M.B.
There are alot of very effective natural alternatives and lifestyle changes that can dramatically minimize the impact of fibromyalgia, which honestly is more a constellation of symptoms and not a disease.
A very, very common cause of the symptoms is low thyroid function and if you are overweight, then I would be that you are not taking an adequate dose of replacement thyroid hormone. There is a Texas thyroid Yahoo group that can help you find a good doctor:
http://health.groups.yahoo.com/group/Texas_Thyroid_Groups/
Another major contributor to fibromyalgia is undiagnosed celiac disease/gluten intolerance. Please get tested: www.enterolab.com (You don't need a doctor to do this test). Childbirth can trigger this. And, this is the most highly underdiagnosed genetic disorder in this country. Please don't discount the impact that diet can have on your health and wellbeing. Also, despite what some docs think, celiacs can be overweight both due to the hypothyroidism that is more common for celiacs, but because of the nutritional deficiencies that can trigger over-eating as your body is craving the nutrients that it's not absorbing.

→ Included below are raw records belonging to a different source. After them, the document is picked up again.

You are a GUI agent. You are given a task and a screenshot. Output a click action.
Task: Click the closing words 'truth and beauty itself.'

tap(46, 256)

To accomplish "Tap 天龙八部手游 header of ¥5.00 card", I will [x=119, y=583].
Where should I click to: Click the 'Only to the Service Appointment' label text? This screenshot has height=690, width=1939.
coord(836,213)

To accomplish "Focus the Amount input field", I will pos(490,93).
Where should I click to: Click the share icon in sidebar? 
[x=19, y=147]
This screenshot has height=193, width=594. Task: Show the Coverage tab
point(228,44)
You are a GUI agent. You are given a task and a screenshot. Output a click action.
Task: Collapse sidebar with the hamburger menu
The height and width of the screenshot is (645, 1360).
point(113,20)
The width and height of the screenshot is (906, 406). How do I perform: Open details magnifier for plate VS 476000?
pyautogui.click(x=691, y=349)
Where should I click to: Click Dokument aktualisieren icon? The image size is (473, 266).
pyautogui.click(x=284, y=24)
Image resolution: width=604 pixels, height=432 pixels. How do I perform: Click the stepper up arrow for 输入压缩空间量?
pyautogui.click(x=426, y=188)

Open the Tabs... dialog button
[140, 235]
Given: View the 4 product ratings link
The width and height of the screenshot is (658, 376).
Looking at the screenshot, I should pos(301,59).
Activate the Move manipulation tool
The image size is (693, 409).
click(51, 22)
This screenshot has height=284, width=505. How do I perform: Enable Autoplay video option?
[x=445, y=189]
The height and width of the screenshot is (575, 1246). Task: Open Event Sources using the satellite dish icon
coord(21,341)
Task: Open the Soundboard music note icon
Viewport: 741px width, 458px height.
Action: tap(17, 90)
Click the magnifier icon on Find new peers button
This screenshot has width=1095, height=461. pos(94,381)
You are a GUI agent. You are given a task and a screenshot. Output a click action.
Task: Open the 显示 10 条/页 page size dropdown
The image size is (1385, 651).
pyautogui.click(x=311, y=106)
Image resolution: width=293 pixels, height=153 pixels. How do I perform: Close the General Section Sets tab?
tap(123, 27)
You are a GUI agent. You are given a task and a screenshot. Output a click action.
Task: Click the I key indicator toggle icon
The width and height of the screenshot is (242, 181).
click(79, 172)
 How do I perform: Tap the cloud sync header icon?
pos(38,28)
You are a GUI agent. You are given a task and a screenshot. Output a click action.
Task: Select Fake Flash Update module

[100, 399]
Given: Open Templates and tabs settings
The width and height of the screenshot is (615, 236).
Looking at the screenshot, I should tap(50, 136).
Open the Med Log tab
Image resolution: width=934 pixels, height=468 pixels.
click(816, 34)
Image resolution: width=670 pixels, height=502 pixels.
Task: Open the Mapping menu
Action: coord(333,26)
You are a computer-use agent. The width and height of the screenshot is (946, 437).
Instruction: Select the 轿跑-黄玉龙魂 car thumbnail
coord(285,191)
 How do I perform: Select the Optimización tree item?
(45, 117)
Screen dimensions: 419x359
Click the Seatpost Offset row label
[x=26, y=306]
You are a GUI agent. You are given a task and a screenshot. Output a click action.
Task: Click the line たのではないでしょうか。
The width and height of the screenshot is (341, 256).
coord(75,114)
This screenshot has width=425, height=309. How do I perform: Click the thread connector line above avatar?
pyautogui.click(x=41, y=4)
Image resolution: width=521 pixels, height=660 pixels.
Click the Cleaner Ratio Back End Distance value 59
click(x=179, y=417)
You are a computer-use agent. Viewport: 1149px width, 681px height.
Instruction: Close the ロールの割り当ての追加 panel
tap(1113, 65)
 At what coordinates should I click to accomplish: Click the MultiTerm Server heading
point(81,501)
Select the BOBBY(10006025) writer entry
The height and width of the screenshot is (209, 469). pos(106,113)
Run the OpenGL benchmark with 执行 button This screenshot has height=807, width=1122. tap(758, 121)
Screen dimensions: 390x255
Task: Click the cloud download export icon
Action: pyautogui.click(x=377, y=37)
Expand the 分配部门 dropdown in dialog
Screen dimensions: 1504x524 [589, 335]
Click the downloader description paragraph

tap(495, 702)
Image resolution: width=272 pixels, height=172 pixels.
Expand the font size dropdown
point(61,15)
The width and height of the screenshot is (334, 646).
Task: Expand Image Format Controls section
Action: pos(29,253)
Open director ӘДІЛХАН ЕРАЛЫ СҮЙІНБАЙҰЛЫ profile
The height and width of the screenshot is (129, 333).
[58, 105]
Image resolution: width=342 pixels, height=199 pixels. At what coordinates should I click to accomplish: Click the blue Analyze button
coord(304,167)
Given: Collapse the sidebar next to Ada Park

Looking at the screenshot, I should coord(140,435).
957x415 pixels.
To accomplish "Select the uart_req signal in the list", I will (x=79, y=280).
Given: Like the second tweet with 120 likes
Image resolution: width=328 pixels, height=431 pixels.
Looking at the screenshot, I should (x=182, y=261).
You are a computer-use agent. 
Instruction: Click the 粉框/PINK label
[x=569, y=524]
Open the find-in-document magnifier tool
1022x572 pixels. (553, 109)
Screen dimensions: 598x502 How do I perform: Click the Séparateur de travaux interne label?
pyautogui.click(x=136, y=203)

Another major contributor is toxins including those from heavy metals (mercury and lead are the most common). and water damaged buildings (2 out of 3 buildings in Texas have had water damage) - mold will grow within 24 hours if the building is not completely or adequately dried. Mold can produce mycotoxins (as well as being allergenic and causing fungal overgrowth).
The extent to which any of these things will impact you has to do with your genes. I have yet to meet an FM patient that did not have genes that this doctor (that treated my mold illness) has found predispose one to be made ill by toxins:
http://www.biotoxin.info/genetics
There's lots of good info on that website.
Another major contributor is chronic infections including Lyme disease and other bacterial infections (mycoplasma in particular), fungal infections, viral infections (EBV, herpes, etc.) and antibiotic resistant staph infections.
Also, the majority (if not all) FM patients have nutritional deficiencies (caused by the undiagnosed gluten intolerance, toxins, etc.). I had tremendous resolution of nerve pain by just using transdermal B12/folic acid. You should ask your doctor about B12 injections, however, beware that these can contain mercury or aluminum (another neurotoxin). Many patients also have low iron - the doctor MUST measure your ferritin as that's the most accurate measure of iron stores. Also, many FM patients are deficient in essential fatty acids and other fat soluble vitamins (A, D and E). EFAs (like fish oil) and vitamin A are potent anti-inflamatories (again, the deficiencies can often be linked to undiagnosed gluten intolerance). Inflamation is often the major cause of the pain associated with FM.
I have dealt with each and every one of the things I mention above and it is NOT unusual for FM patients to have multiple issues. One extremely important aspect of healing is getting adequate sleep and exercising. You will heal unless you get good sleep (that's when your body rebuilds itself) and find an exercise routine that works for you.
One of the most important things you need to do is to own your healthcare - a doctor will not get you well. You've already taken the first step by asking this question and not wanting to take the Lyrica, which honestly I think does more harm than good. In my experience and that of others that I have worked with in various support groups over the past 6 years is that you have control of about 70% of what it takes to get well. It's the other 30% where you will need to work with a combination of conventional and alternative doctors. I am not totally against conventional medicine as it absolutely has it's place in terms of managing pain and infections.
And, without a doubt, the most important thing is for you to believe that you will get well - you cannot give up hope. I am a very determined person and I am now quite well. I know many others that have had lyme, mold exposure, etc that are not well - the hope to heal and the desire to NOT be sick are imperative. So, please, don't own the Fibromyalgia label as being who you are. I know so, so many Lyme disease patients that call themselves "Lymies" and one lady in the thyroid group that has her name as "fibromyalgia first-name".